Analysis

Nemani Delaibatiki: Civil Servants Have To Play Their Part In National Development, Be Accountable

Some civil servants are still clinging on to the old attitude and ways of doing things despite the on-going civil service reforms, it seems. As a result some development projects
24 Jan 2020 09:39
Nemani Delaibatiki: Civil Servants Have To Play Their Part In National Development, Be Accountable
The newly-constructed Lokia Kindergarten in Rewa.

Some civil servants are still clinging on to the old attitude and ways of doing things despite the on-going civil service reforms, it seems.

As a result some development projects are being affected and the Government is being blamed unfairly.

But people do not differentiate civil servants and the Government.

When something goes wrong the Government usually gets the blame because people think civil servants are Government. Yes and no.

Yes, because they are Government employees, paid for by taxpayers’ money to serve the people.

No, because they act as advisers only to their line ministers who make the final decisions in their ministries. They implement Government policies whether they agree with them or not.

If their conscience tells them that they can’t support the policies and can’t function properly then they should do the honourable thing and quit.

That is better than staying on the job and making life difficult for their colleagues who are trying to do their best to fulfill their prescribed responsibilities.

They drag their feet and hope that the policies fail so that they can be vindicated and still get paid.

Ultimately the people they are supposed to serve suffer as a result.

Some are driven by political motives or professional pride or an old culture and practice or just plain incompetence.

The bottom line is for the civil servants to provide the support for the Government irrespective of which political party is in power.

Their job is to facilitate and implement Government policies to the best of their ability and ensure that people benefit.

Their ministers have the final say on the recommendations and advice they provide.

This is because the people will judge them for their performance at the ballot box during the General Election every four years.

For the FijiFirst Government it will happen in 2022.

Between now and then it will try to deliver on its promises contained in the 2018 election manifesto.

That is why the Prime Minister, Voreqe Bainimarama, had to intervene in the Lokia Kindergarten saga in Rewa.

Now this may be a small rural kindy in a close-knit multiracial community, probably of little consequence to many people because there are no big names there.

These are ordinary folk, most of whom eke out a living through subsistence farming and fishing.

For nine years they dreamed of a proper kindy. Many sacrificed to take their children to Nakaikoqo, Toga, in a 20 minute bus ride. Others travelled longer to go to Nakasi.

The rest went to an improvised setup in Lokia.

Already at least 18 children are going to be registered in the new facility which may require expansion if there are more intakes.

In November last year a committee headed by Jo Vesikara decided to approach the Chinese Embassy in Suva for help.

They needed $20,000 to start building the kindergarten. This was granted.

A Ministry of Education official and the Assistant Roko Tui Rewa received the cheque on behalf of the committee at the embassy.

Groundbreaking was done on December 31. An invitation was sent to the ministry but no one attended.

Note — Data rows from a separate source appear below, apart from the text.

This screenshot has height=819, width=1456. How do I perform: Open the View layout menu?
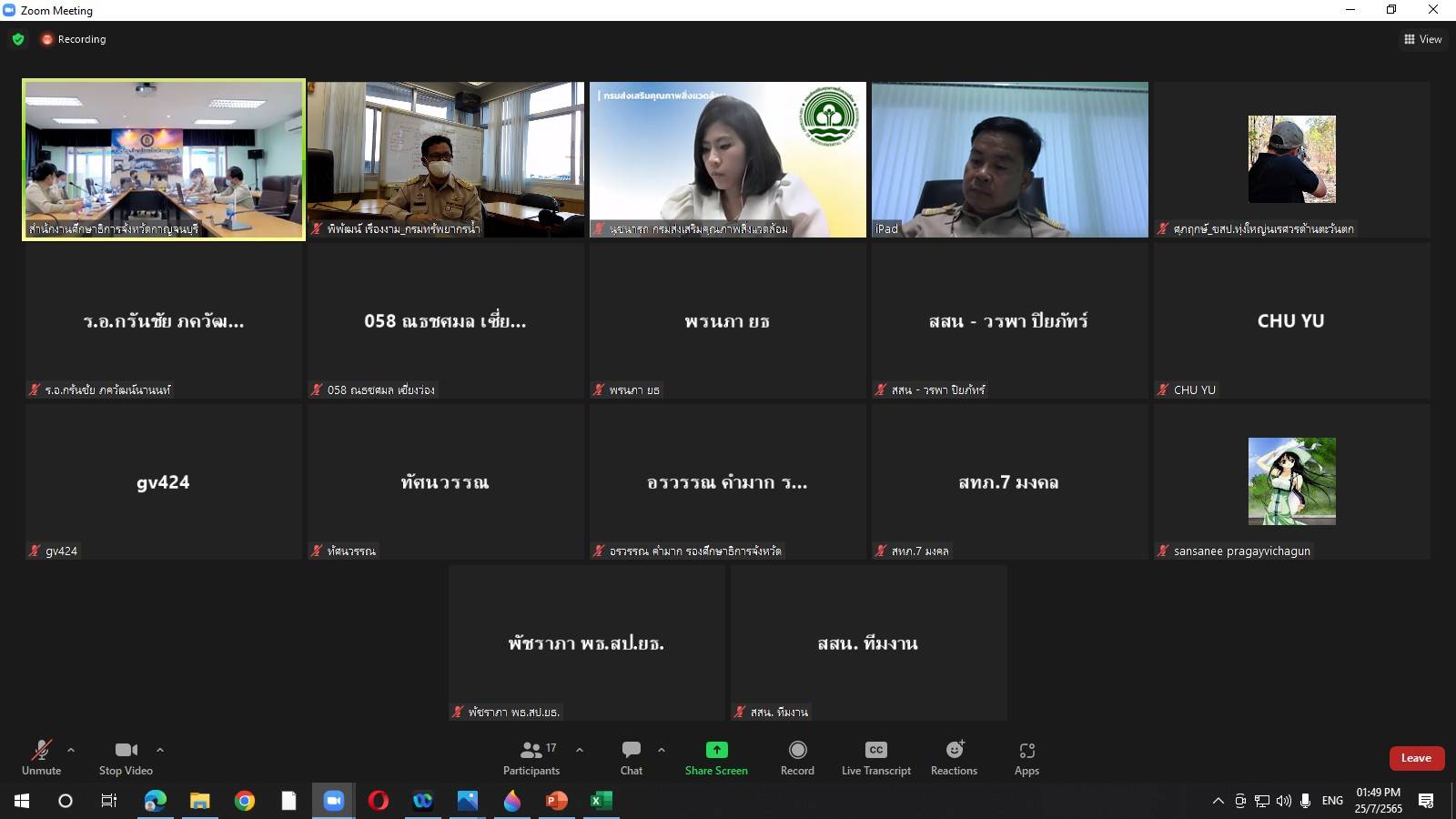[x=1423, y=39]
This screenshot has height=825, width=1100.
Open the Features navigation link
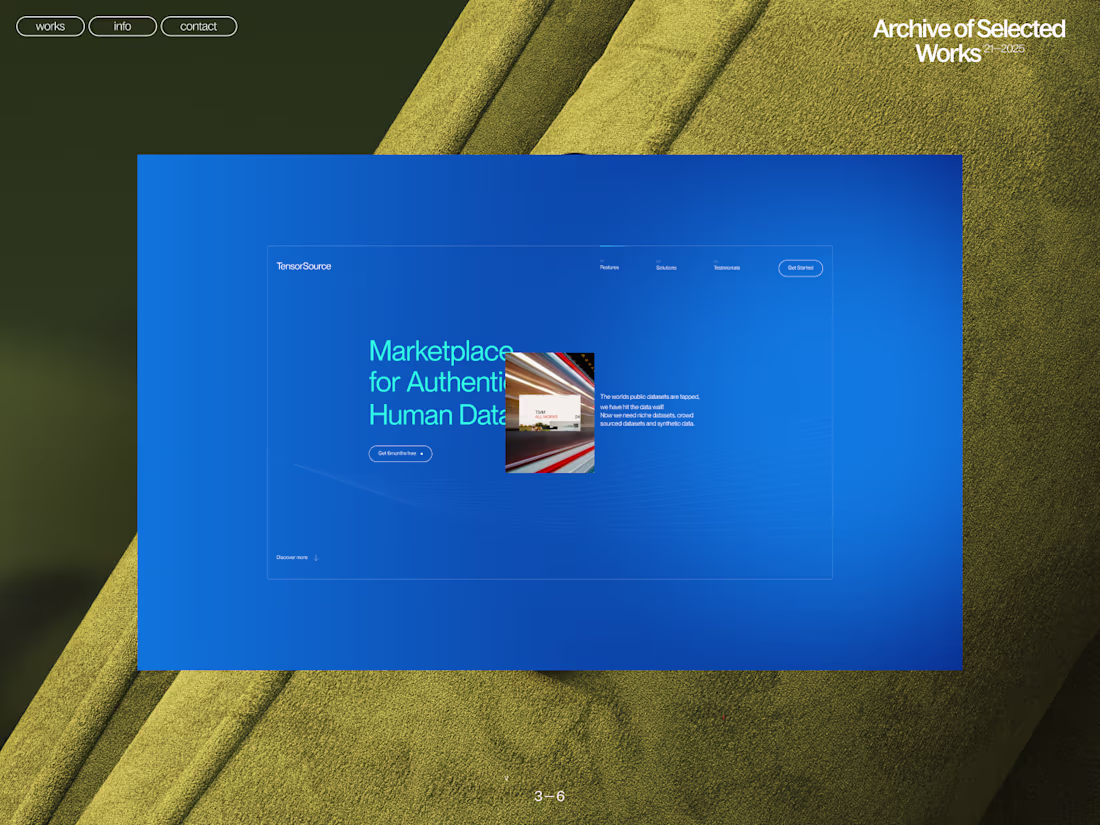click(x=610, y=267)
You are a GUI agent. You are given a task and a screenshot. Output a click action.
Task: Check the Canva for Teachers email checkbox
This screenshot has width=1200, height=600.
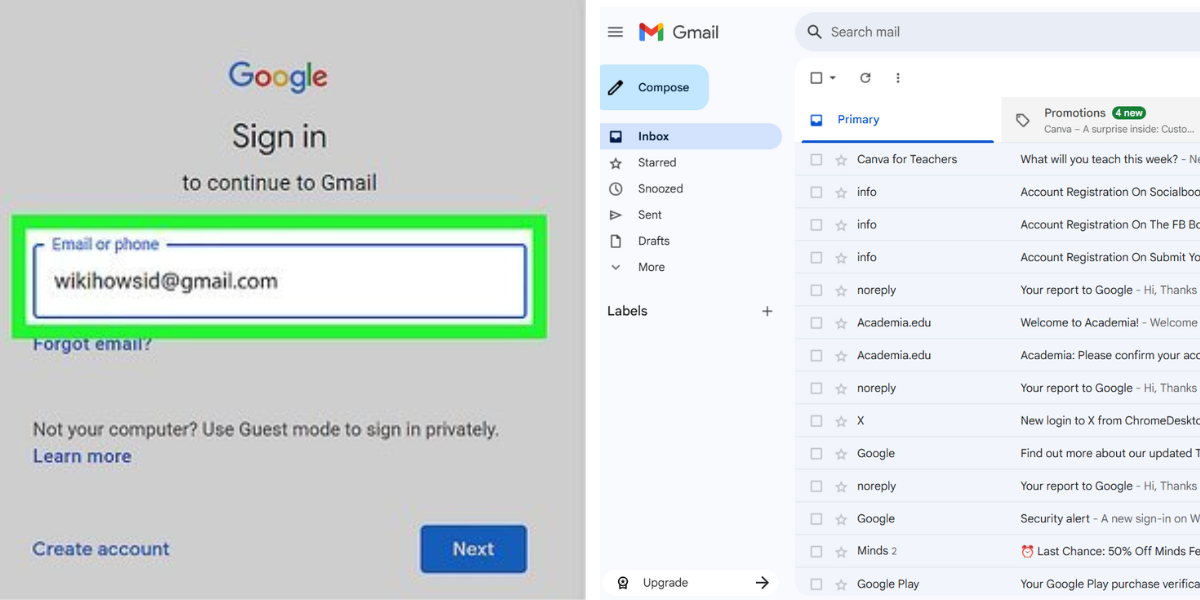[816, 160]
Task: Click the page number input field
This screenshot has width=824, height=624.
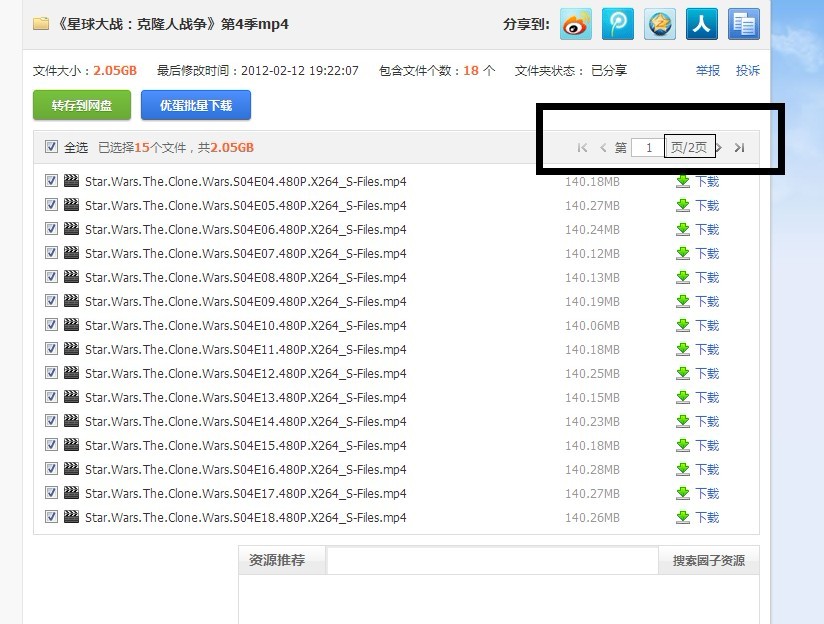Action: [647, 148]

Volunteers built the building which was to be ready for opening on January 17.

Minister for Education, Heritage and Arts, was to attend to receive the handover of the kindy from the Chinese to the Fijian Government.

On the eve of the planned opening Mr Vesikara received an email from the Ministry of Education outlining a list of compliance issues.

It was followed up with a phone call threatening the committee that the ministry would close the kindy if the committee opened it as scheduled.

Mr Vesikara then approached Mr Bainimarama for help. The PM had no hesitation to step in and help because children’s education ranks high on his priority list.

If Mr Vesikara had not made noises and asked the PM for assistance, they would still be running around to fulfill the compliance requirements because they cost money.

Now the kindy will soon open and it is only fitting that Mr Bainimarama should open it.

Some questions need to be asked.

Why was no Education official at the groundbreaking ceremony?

If someone was there the committee would have been advised of the compliance issues.

To make matters worse no ministry staff inspected the construction right up to its completion.

Was it because this is a small rural kindy, which is a community initiative?

The seemingly lack of interest by some of the ministry staff in this project is exactly what civil servants should not do.

At the end of the day, it was the Government that was getting the bad wrap. Someone needs to be held responsible in the ministry over this serious blunder as a lesson to others.

If this was a project with some prominent people, the attitude might have changed.

That’s disgraceful. Everyone should be treated equally whether they are prominent or not, rich or poor.

The Attorney-General Aiyaz Sayed-Khaiyum, stressed this principle when he recently spoke at a Legal Aid Conference.

Permanent Secretaries are ultimately responsible for their civil servants on performance appraisal and other employment issues.

But when a CEO of an organisation writes to a PS and does not get a response until five months later despite several reminders, what does it say?

The role of civil servants is absolutely important in national development. For the civil service reforms to work they need all civil servants including the PSs to embrace the changes that improve service delivery.

The Lokia Kindergarten is a good case study.